I had the pleasure to talk to her on  my Somerville Community Access TV show  Poet to Poet: Writer to Writer.



Doug Holder: You studied with  Denise Levertov. How did you become with her and her workshops?

Judith Katz Levine:  I originally got involved with her because my husband was at MIT and he got into her class. He invited me to meet her , and I had read her recent collection Soul Dance.  She invited me to audit the class. At this time she was more political. I loved the class. She was a very passionate poet. And she really had me realize that I could be a poet and focus primarily on my art form.
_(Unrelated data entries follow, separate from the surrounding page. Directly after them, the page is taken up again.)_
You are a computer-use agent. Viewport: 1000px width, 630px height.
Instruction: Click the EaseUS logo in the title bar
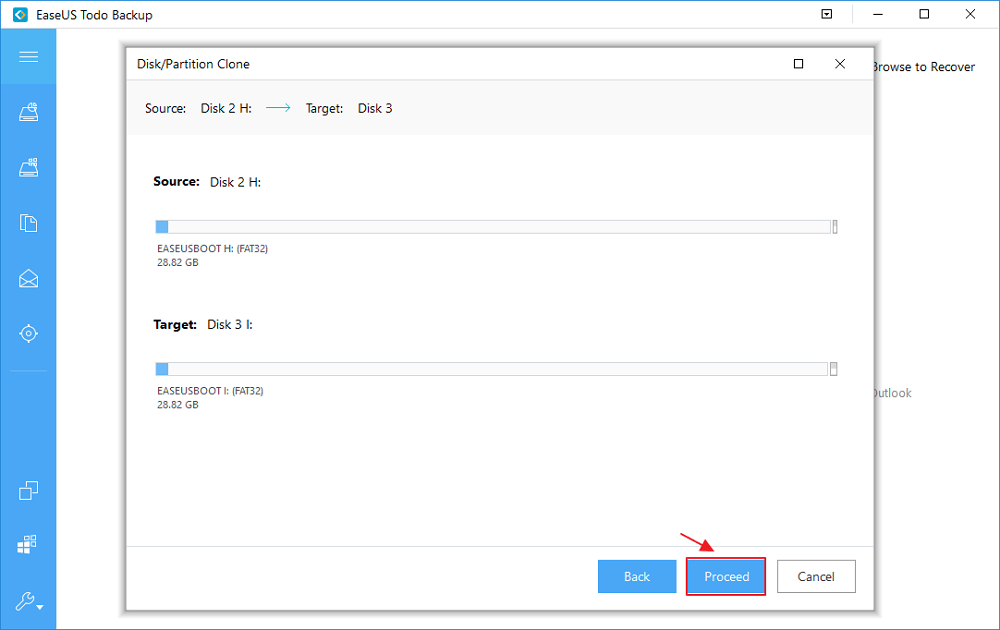pyautogui.click(x=20, y=14)
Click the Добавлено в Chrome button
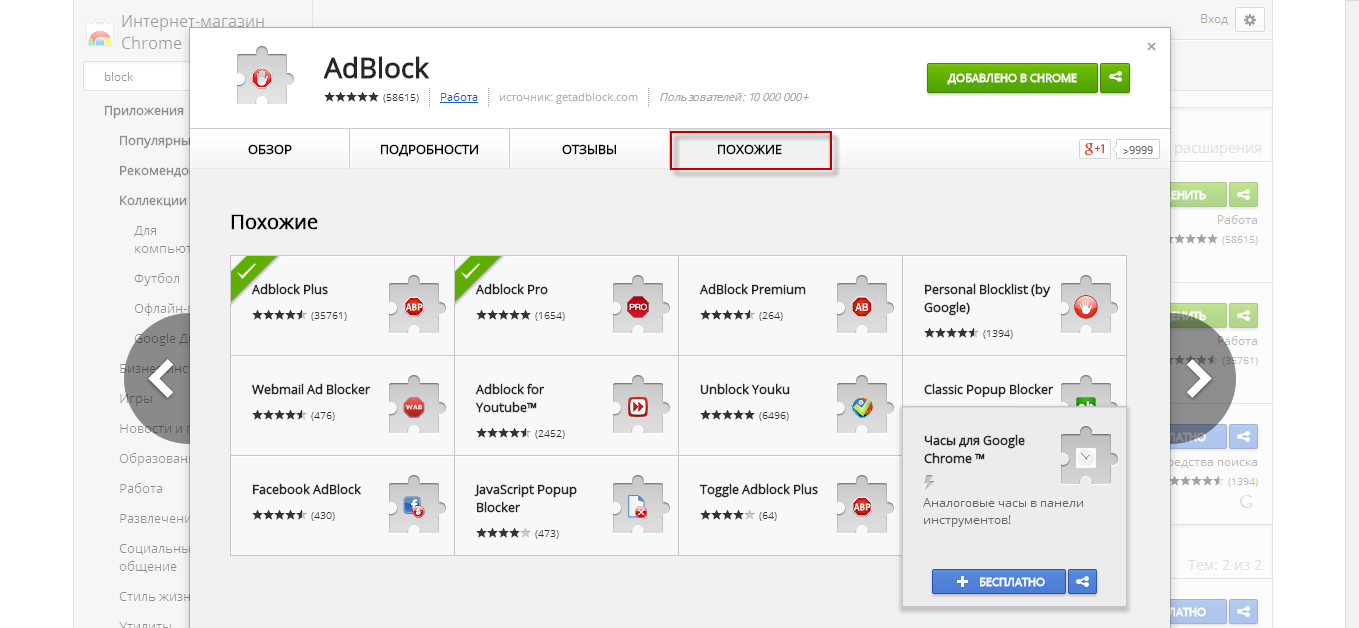The image size is (1359, 628). (x=1012, y=78)
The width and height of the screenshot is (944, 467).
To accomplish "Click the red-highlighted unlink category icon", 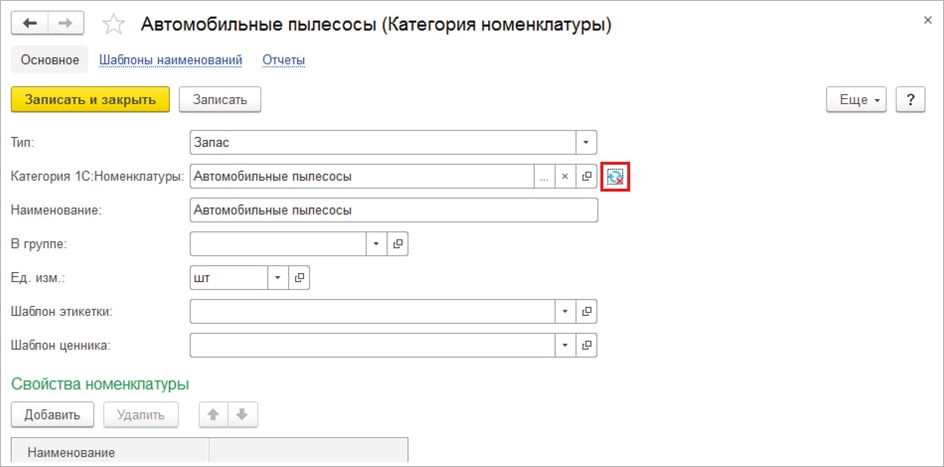I will [x=615, y=177].
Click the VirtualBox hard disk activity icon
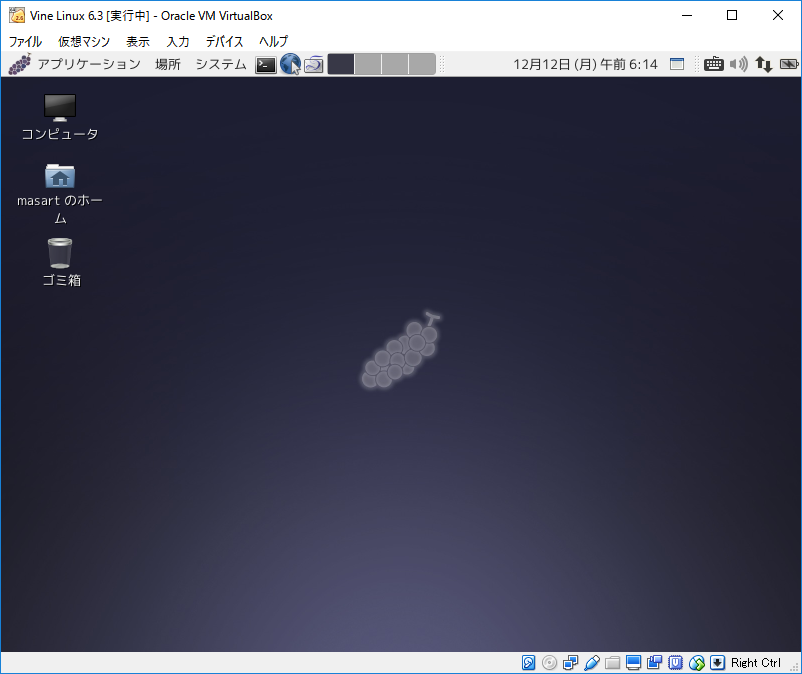The width and height of the screenshot is (802, 674). point(529,663)
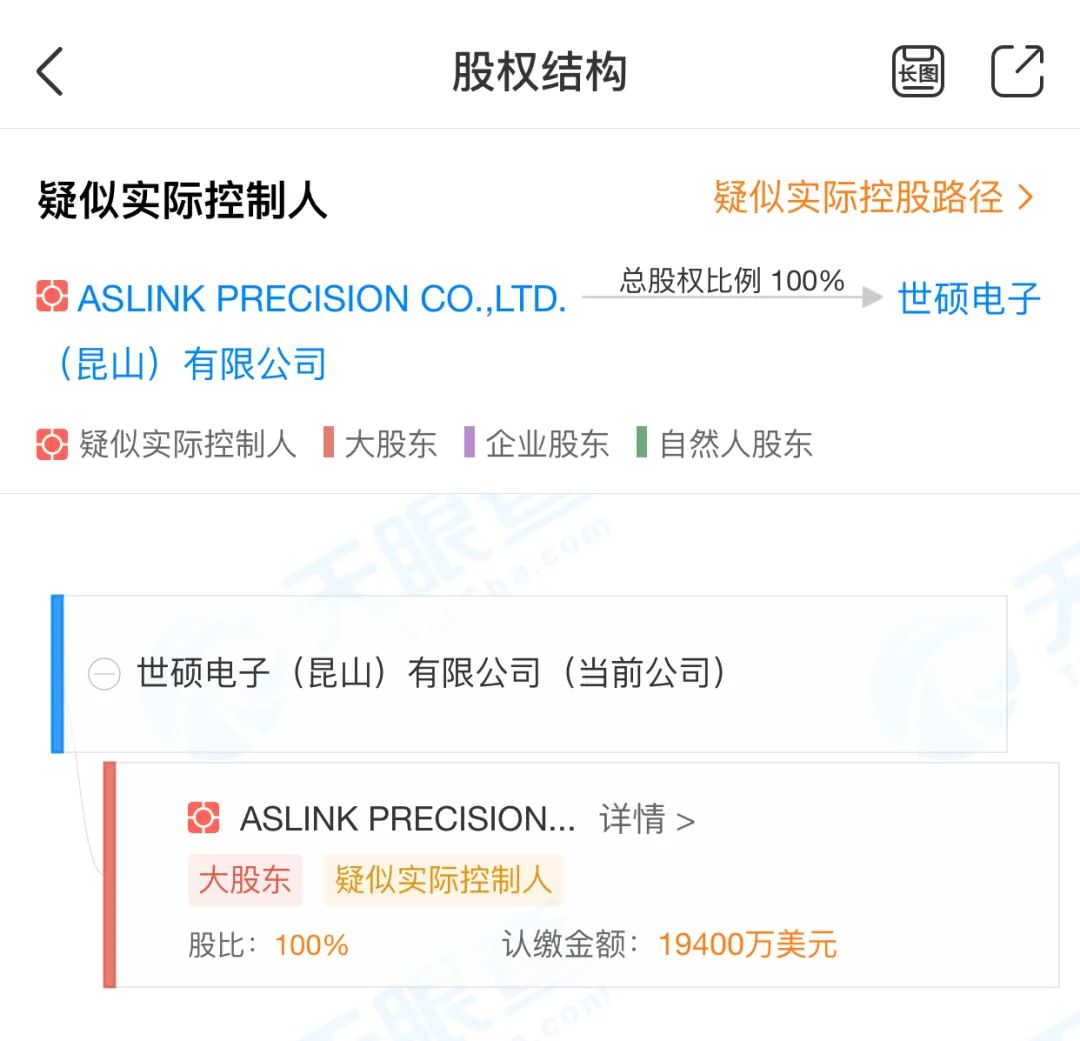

DH: What were the workshops like?

JKL:We found ourselves meeting at each others homes. It was very informal. At one point she was living in Maverick Square in East Boston. She was very kind but really outspoken about the Vietnam War. She helped us see connections between the military industrial complex and the people sent off to war. She wasn't a pacifist but she was very outspoken about the war.

DH: I know you have had a number of health issue. Pain can spur on poetry. How about in your case?

JKL: Actually I use a lot of alternative therapies to deal with my health issues. I actually use music as an emotional charge for my poetry and heightened awareness for the holistic things I do. Yes I have had some health problems. I don't talk about them too much. I mostly try to move forward. I will say though that writing is a great release for any kind of struggle.

DH : Have you taught much?

JKL: Most of my creative endeavors are between music and poetry. I have taught at Bunker Hill Community College one summer.  I haven't done that much work as a teacher because I don't have an master's degree.

DH: What was your life like when you started out as a poet?

JKL: I was married right after college. I worked a lot of odd jobs. I worked at a nursing home, legal services, an early childhood center, and in addition to helping my husband with his acupuncture clinic.

DH: How does your Jewish background figure in your work?

JKL: For the last 10 to 15 years it has become more important. I identify with the male aspect of the Hasidim , with the mens' dancing and singing. I am a Reform Jew. I have done a lot of music with synagogues, and played my flute to accompany rabbis who sing. I am most interested in the link between the link between the spiritual and music.

DH: You have been influenced by jazz, and your poetry is often accompanied by your jazz flute. Can you talk about this?

JKL: I come from a musical family. I had a jazz uncle. He loved jazz-he became an agent at one point. I played flute on my own in college. Then I married my husband who is a jazz sax player--so we just became involved with the music. I feel an affinity for the work of John Coltrane, Miles Davis, Ellington, etc...We get together with other jazz musicians and jam quite often.

DH:  In one of your poems Noticing-- you write about how the poet has to take everything in.

JKL: think it is an artist's job to function in the world with a heightened sense of awareness. My work as a poet has brought to that height.



noticing

I, who notice things, cicada shells, dusk. Eyes gathering into a glance. Who notice the scars on a woman's back. Your DNA spiraling into a stellar map. Child skipping stones in a merengue rhythm. The lake that became an eye and I noticed the dragonfly on your arm. You found a warm spot in the waters. Noticed that cantor picking Wild Susans before a party. I'm the one who notices a vaudeville aside about chopped liver. Noticed the friend named 121, after a psalm. Noticed she was alive, now she's gone. A partner in psychological thinking — a stroke made her fall like an oak. And I went to the funeral and noticed how almost no one was there. So this is the story of noticing her husband weeping, and no wheat. Because he can't eat that wheat.